Trying to stay positive

It's been quite frustrating these last few weeks, and I am doing everything humanly possible to stay positive, but it's defiantly getting harder and harder as the days go on. I am still waiting on my paperwork to get done so that I can leave here, and until that mess gets taken care of, I can't do anything. I'm a sitting duck and I can't stand it. I am trying to be proactive, and figure things out, but it's hard. I found an apartment, paid to have it held and everything, so now I am just waiting on giving them a move-in date. It's only a 3 bedroom, when we need at least 4, but we can make due for the time being. When Chance moves in with us, I think we'll just put the cribs in our bedroom, and give Chance their room. It's only for a year, and Chance really won't be living with us until February, so it's only going to be like 7 months of being a little cramped. We all have to make sacrifices. We want to buy a house, by time our lease is up. Brandon is going to go to be a cop, and I am going to continue to stay at home with the kiddos, because daycare is too expensive. It would cost me my entire paycheck to pay for daycare, so it's not worth it. It's not ideal, because I was looking forward to going back to work, but unless I can find a job that is going to pay me over $20 an hour, right now, it's just not an option. I will continue to get my degrees, and once I am done with those, the kids should be in school, so then I would only being paying for after school care, maybe, because Chance will be plenty old enough to watch the kids after school for an hour or two. 

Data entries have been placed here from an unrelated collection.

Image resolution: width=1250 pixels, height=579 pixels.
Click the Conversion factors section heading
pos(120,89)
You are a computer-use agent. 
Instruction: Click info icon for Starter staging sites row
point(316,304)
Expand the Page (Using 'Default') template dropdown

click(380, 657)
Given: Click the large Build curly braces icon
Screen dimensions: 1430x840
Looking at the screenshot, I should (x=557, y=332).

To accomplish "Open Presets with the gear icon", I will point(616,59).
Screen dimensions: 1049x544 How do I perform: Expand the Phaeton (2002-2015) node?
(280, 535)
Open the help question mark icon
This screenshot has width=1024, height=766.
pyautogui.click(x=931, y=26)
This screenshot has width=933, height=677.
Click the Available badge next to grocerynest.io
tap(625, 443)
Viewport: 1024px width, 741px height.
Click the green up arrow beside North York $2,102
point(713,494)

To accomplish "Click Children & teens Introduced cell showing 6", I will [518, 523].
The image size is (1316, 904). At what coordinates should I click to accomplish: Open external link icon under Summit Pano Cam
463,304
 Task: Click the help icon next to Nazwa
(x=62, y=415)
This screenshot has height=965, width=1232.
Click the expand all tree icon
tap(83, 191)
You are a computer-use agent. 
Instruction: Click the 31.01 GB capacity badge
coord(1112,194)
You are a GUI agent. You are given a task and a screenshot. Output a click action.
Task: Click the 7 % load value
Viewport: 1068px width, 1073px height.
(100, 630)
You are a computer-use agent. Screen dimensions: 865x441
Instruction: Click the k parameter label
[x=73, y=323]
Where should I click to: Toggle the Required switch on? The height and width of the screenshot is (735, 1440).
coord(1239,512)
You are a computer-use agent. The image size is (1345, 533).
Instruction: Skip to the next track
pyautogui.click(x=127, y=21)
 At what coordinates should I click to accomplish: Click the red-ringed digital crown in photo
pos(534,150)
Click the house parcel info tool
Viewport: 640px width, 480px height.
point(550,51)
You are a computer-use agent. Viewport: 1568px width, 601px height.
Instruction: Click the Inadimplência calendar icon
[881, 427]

Getting off track here. I am just frustrated with this place because it has been in the 90's, which is unheard of in Germany. There is no air conditioning, and the fans are not cutting it. The sun bleeds through the windows turning my house into a sauna, no matter how hard I try to block out the sun. Then it's dark and gloomy in the house, because I can't let too much sun in or else it gets too hot. I like a bright place to live in, and this is just depressing. My house work has declined because I get so hot, and light headed. I hate seeing a mess in the house, even though it's mainly toys and small things, that in itself is depressing too. I am stuck in the house, day in and day out, because even if I take the car from my husband, there is no place to go, and really no one to hang out with. I am just tired of being depressed and alone. My husband doesn't understand how difficult this has been for me, and so that is just causing small conflict between us, and I am tired of that too! I am just at my wit ends with this place and I can't handle this for much longer. I really am at my breaking point. If it would just cool the heck down, that would help out so much, and then if they would get my paperwork done, that would be even more helpful.

I really and trying to enjoy having our family together because when we go back to the states, Brandon is here in Germany until January. I don't want to be separated, but it's what needs to happen to make sure we are all set to go for when Brandon is home for good. plus, I don't want to have these babies here in Germany, pay the hundreds of dollars to do their birth registration, and then fly them across the ocean as newborns with a 2 year old and a cat. 

I'm just ready to move on with my life. I am appreciative of everything I have, and everyone in my life, but man, it's so hard to be optimistic and not get in a depressive funk, when it seems like your just stuck in limbo.